### GIVEN TASK:
Please copy the rows below word for word, from the line that contains "Given: Open database" through the line that contains "(x=343, y=35)", and leave the pictures out of your answer.
[START]
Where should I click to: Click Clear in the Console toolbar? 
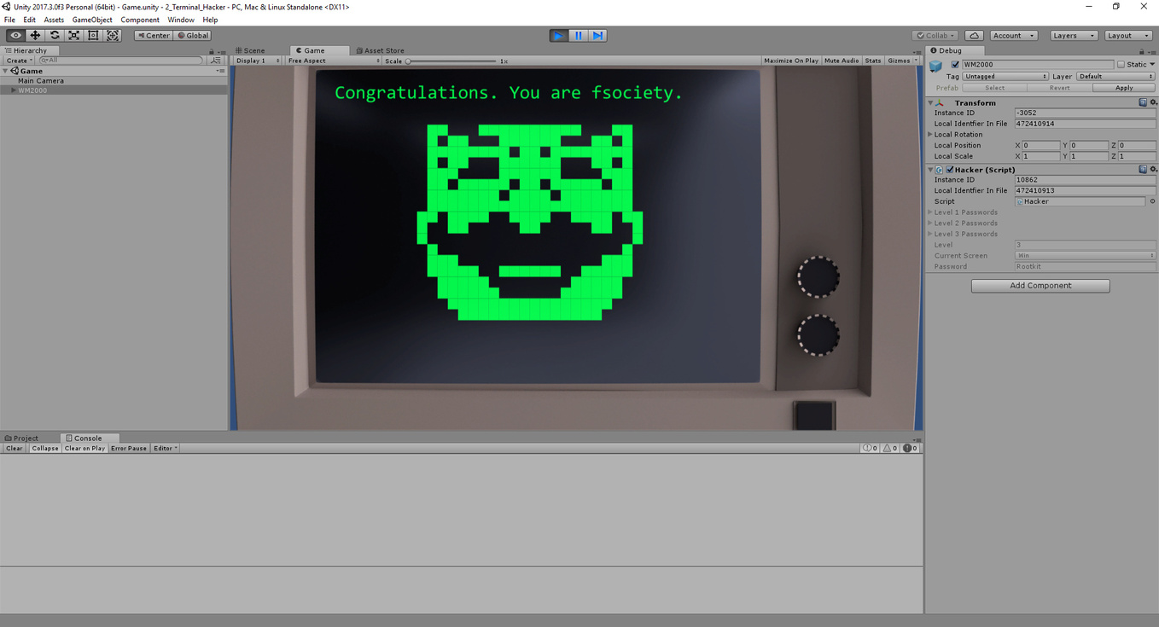(x=14, y=448)
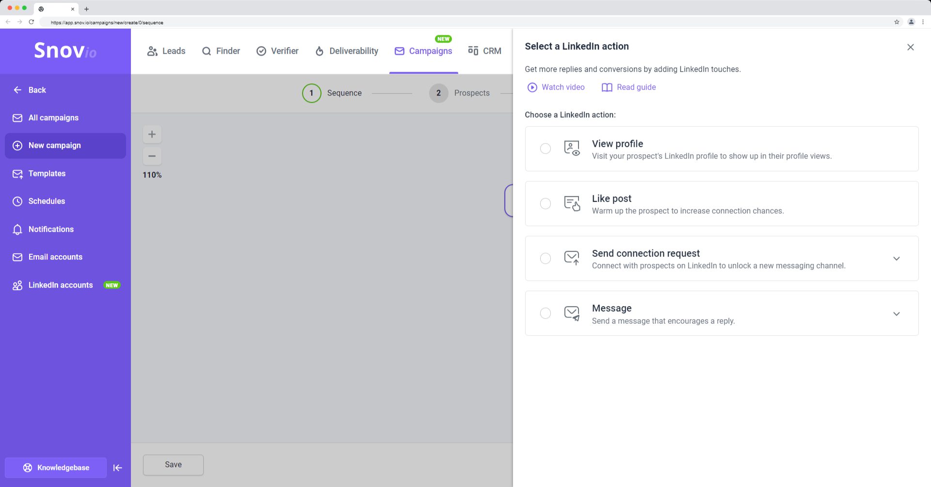The image size is (931, 487).
Task: Close the LinkedIn action panel
Action: coord(910,47)
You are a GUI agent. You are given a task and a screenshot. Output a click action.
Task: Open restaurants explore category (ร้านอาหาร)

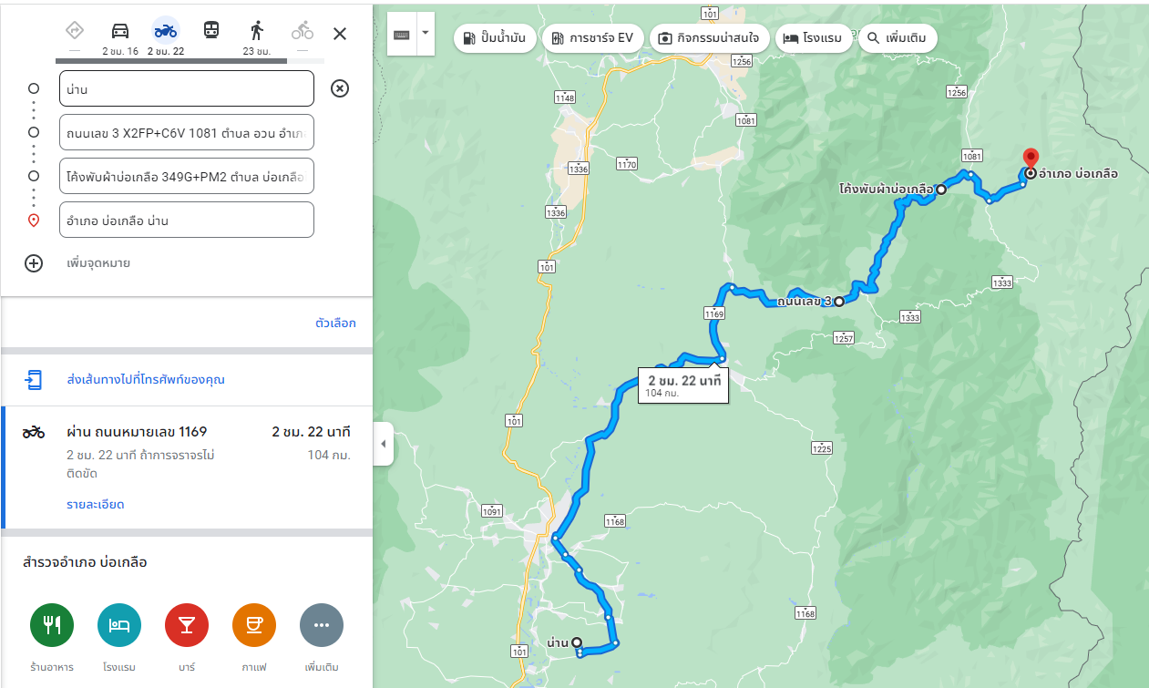(52, 626)
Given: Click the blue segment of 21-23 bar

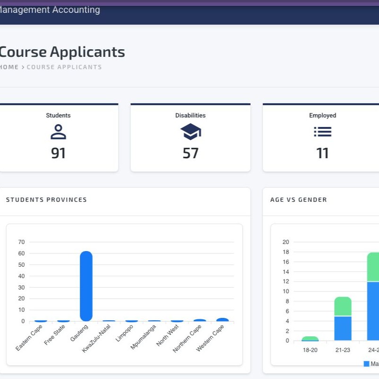Looking at the screenshot, I should click(343, 328).
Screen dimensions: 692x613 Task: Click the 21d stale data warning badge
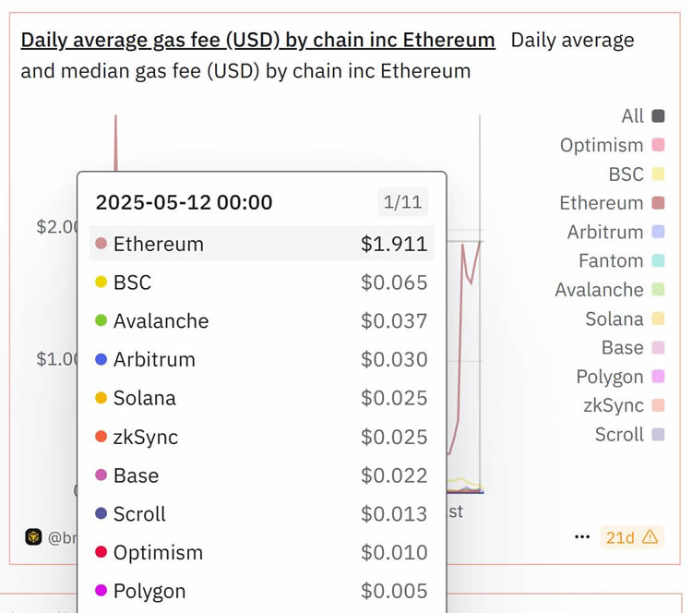632,536
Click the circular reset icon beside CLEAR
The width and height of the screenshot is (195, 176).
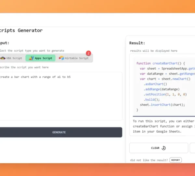[x=163, y=148]
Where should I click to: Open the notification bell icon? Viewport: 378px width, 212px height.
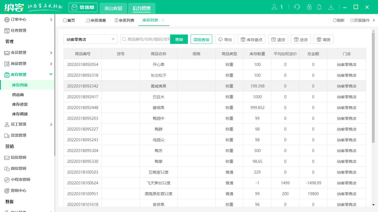pyautogui.click(x=319, y=7)
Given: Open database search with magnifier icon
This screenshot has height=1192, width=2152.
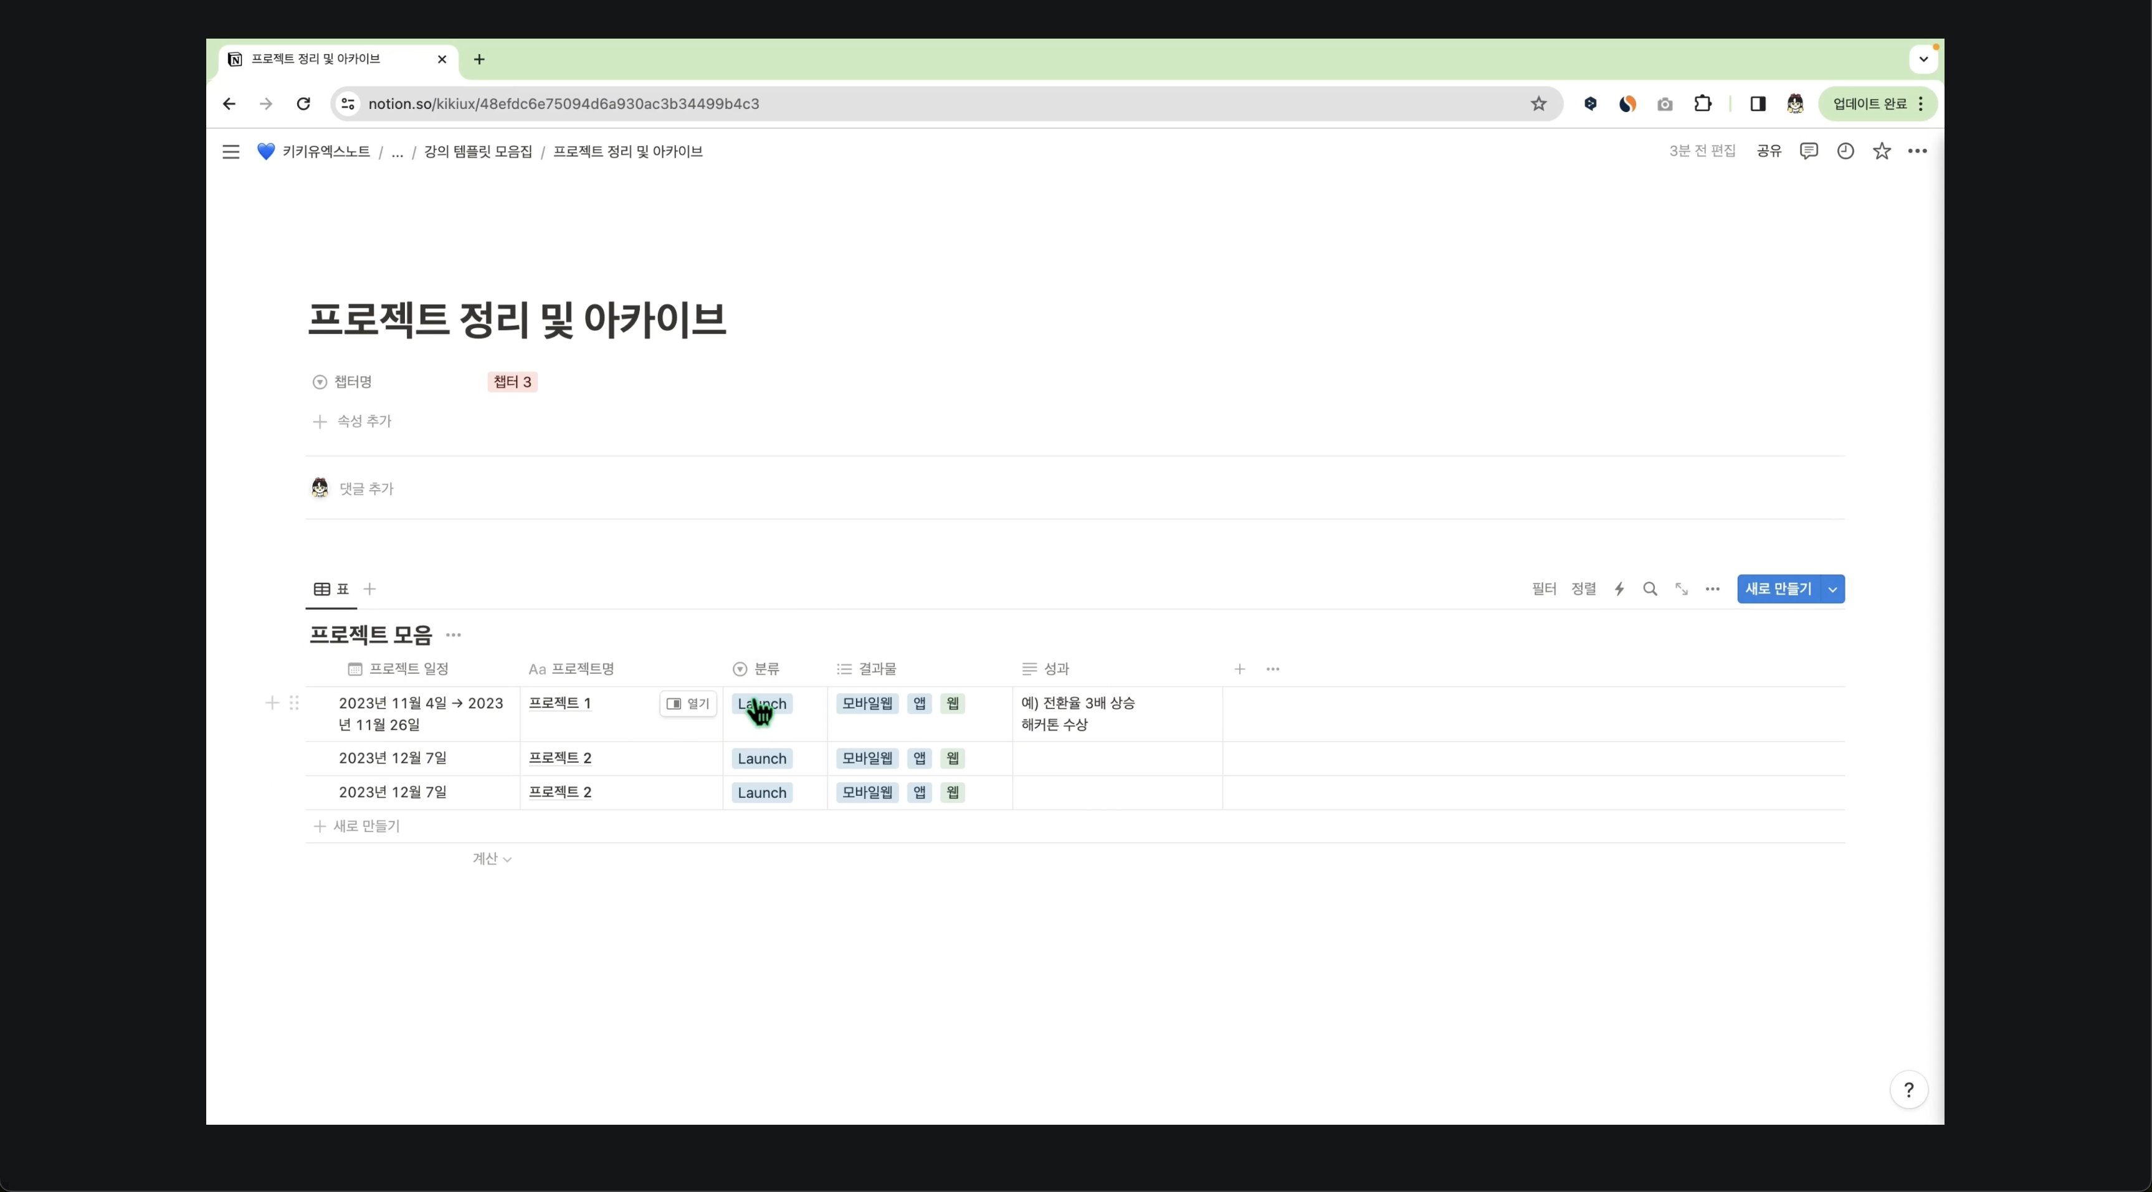Looking at the screenshot, I should pos(1650,589).
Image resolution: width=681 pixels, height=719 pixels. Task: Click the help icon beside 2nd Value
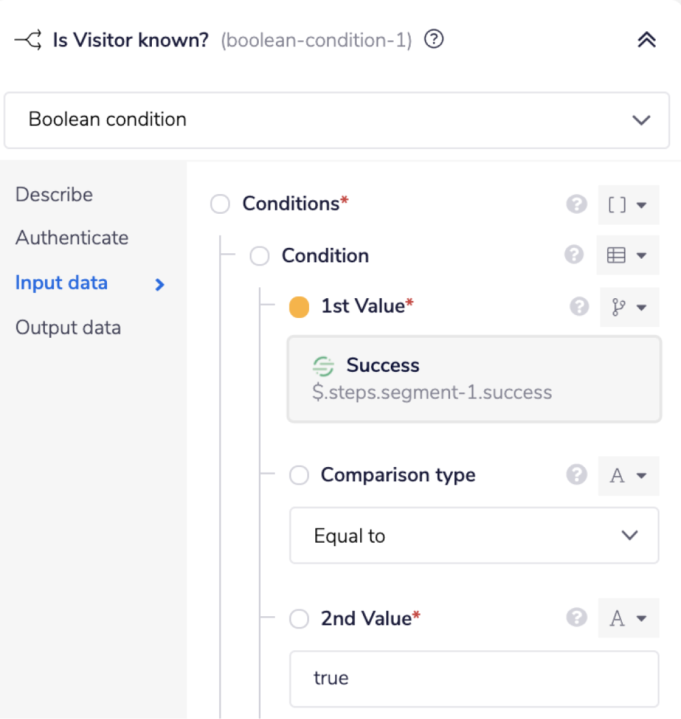click(576, 618)
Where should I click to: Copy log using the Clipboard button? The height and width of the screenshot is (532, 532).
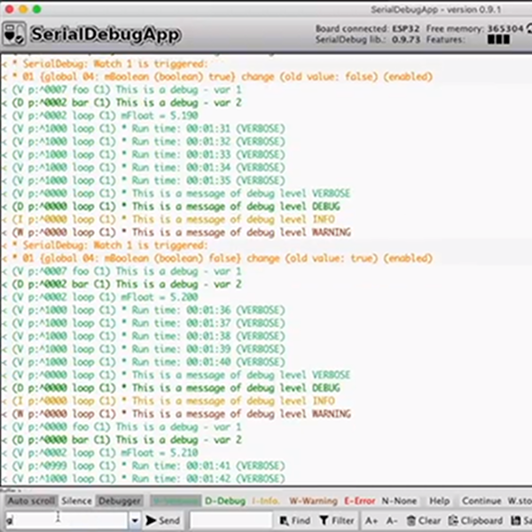475,520
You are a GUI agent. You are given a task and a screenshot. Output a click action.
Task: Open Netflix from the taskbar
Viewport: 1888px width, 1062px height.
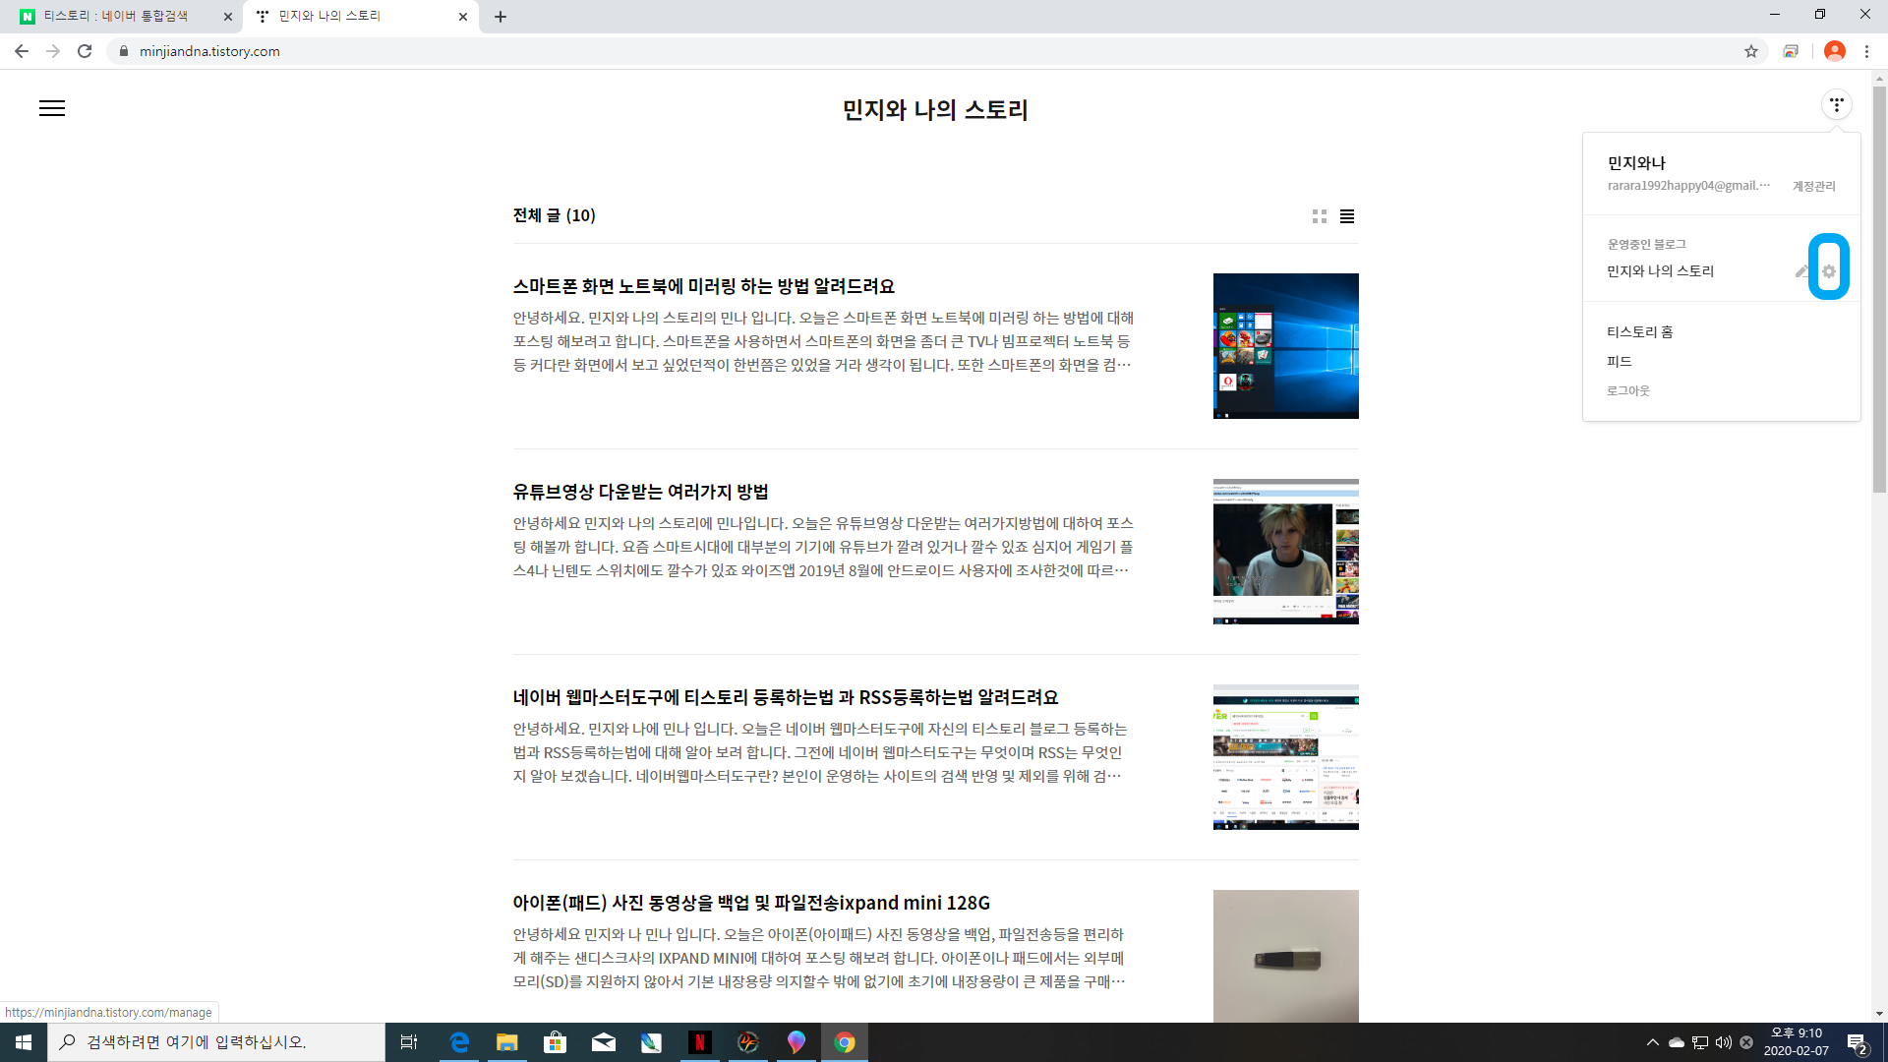pos(699,1042)
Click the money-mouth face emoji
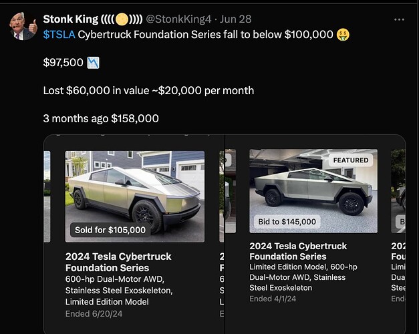 (x=343, y=35)
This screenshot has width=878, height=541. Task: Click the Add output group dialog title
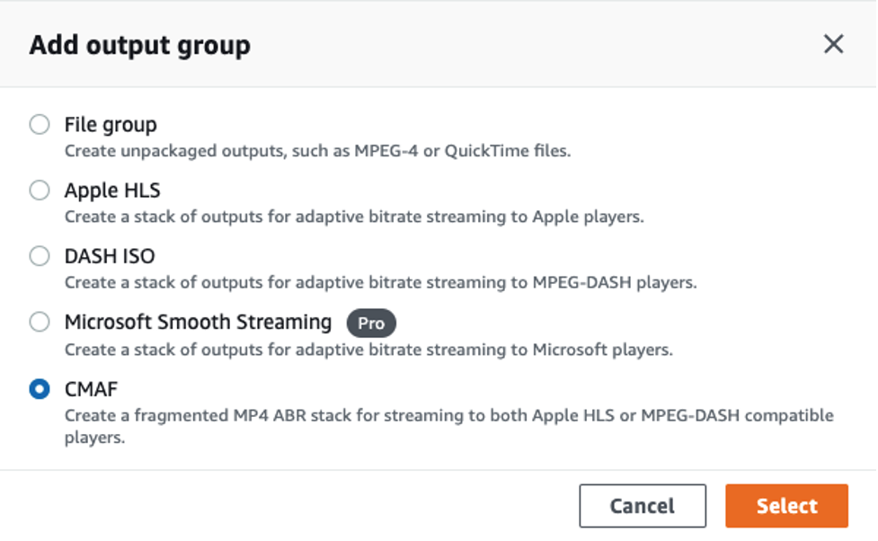pyautogui.click(x=138, y=43)
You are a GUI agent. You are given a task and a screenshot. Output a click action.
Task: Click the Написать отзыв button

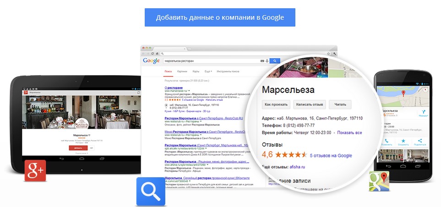click(310, 104)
[END]
### RESULT OF THIS EXERCISE:
Given: Open database search with magnifier icon
This screenshot has height=1192, width=2152.
Looking at the screenshot, I should pos(1650,589).
Image resolution: width=681 pixels, height=719 pixels. Task: Click the help icon beside 2nd Value
click(576, 618)
Where should I click to: Copy log using the Clipboard button? The height and width of the screenshot is (532, 532).
475,520
You are a GUI agent. You are given a task and a screenshot. Output a click action.
Task: Open Netflix from the taskbar
Viewport: 1888px width, 1062px height.
pos(699,1042)
Click the money-mouth face emoji
 (x=343, y=35)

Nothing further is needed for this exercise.